_WHAT YOU WILL DO_
Scan the material below for every line with the string "computer", and copy those lines.

_EXTRACTED INFORMATION_
====================

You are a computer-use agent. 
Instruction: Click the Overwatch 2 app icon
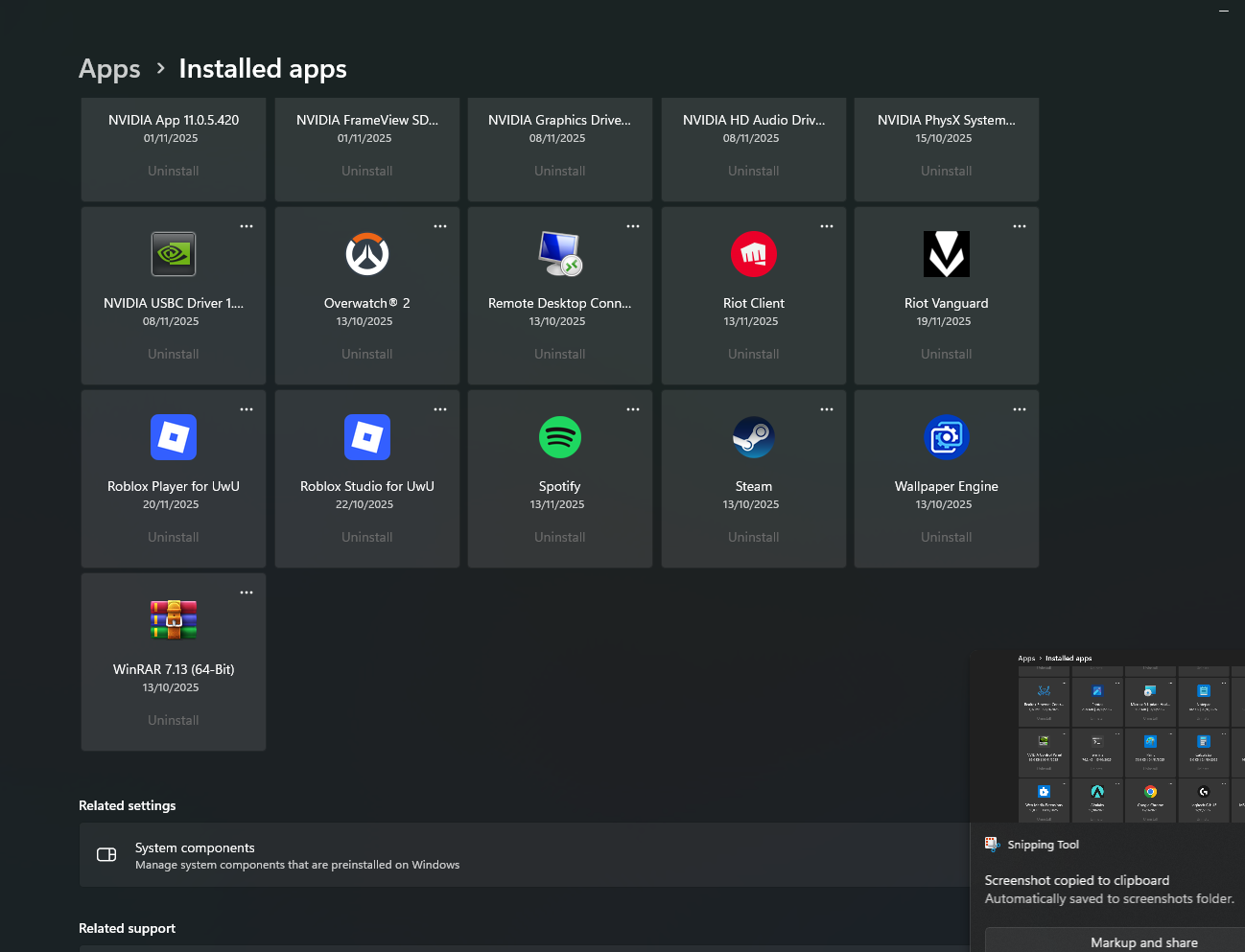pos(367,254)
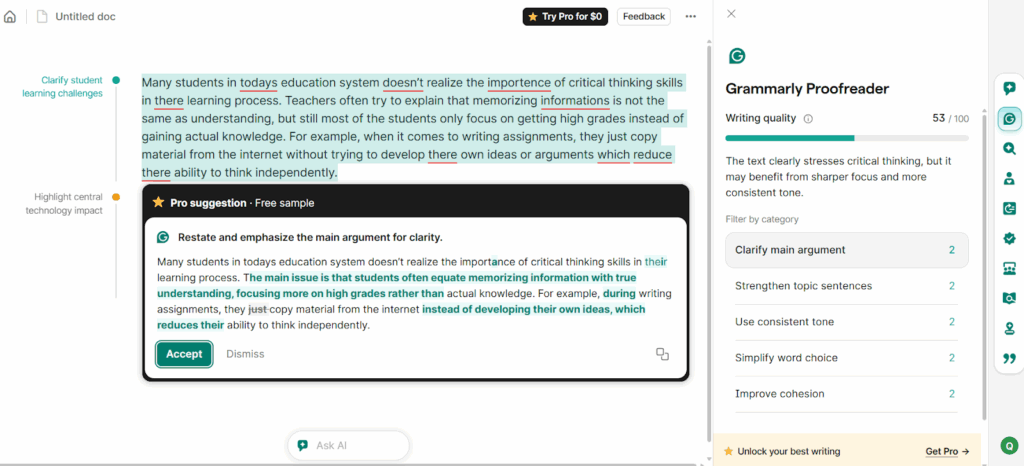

====================

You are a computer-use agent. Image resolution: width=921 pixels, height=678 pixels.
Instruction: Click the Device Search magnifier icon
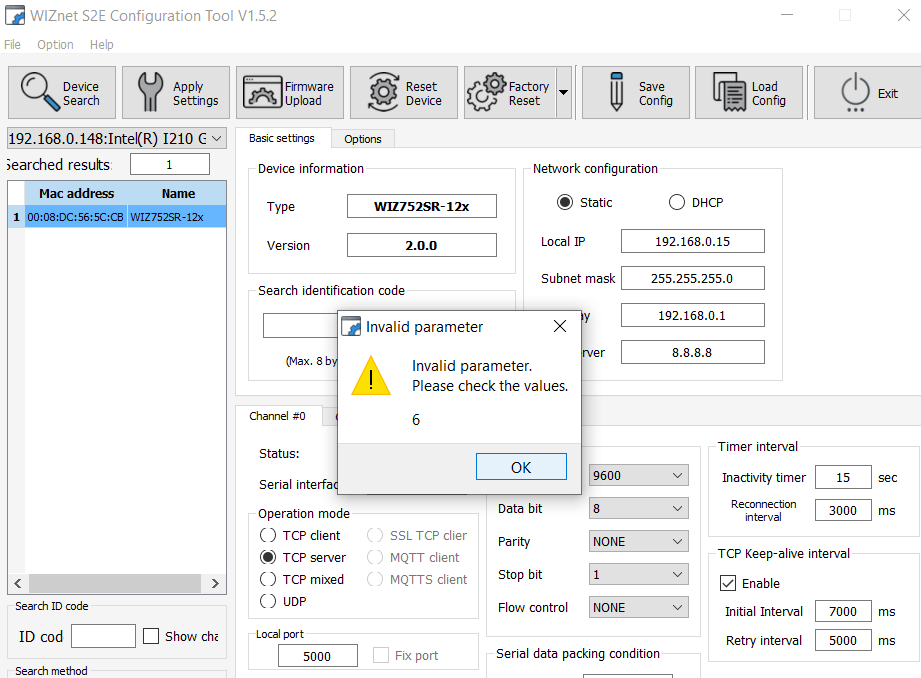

====================

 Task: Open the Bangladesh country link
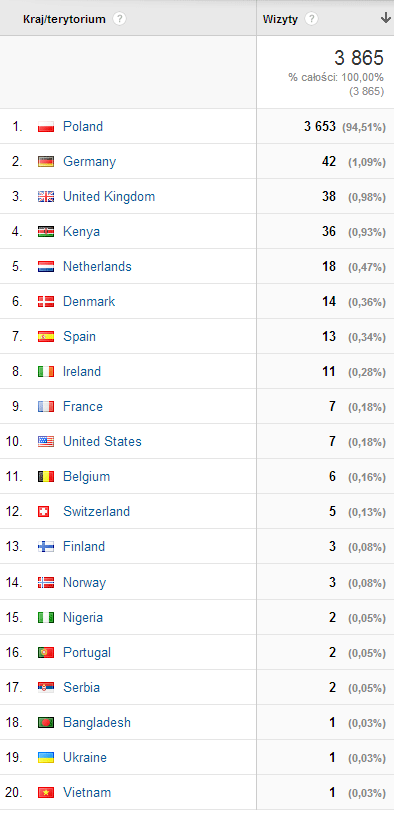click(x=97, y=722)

====================

_RESULT OF THE TASK_
You are a computer-use agent. 
You are a computer-use agent. Image resolution: width=921 pixels, height=678 pixels.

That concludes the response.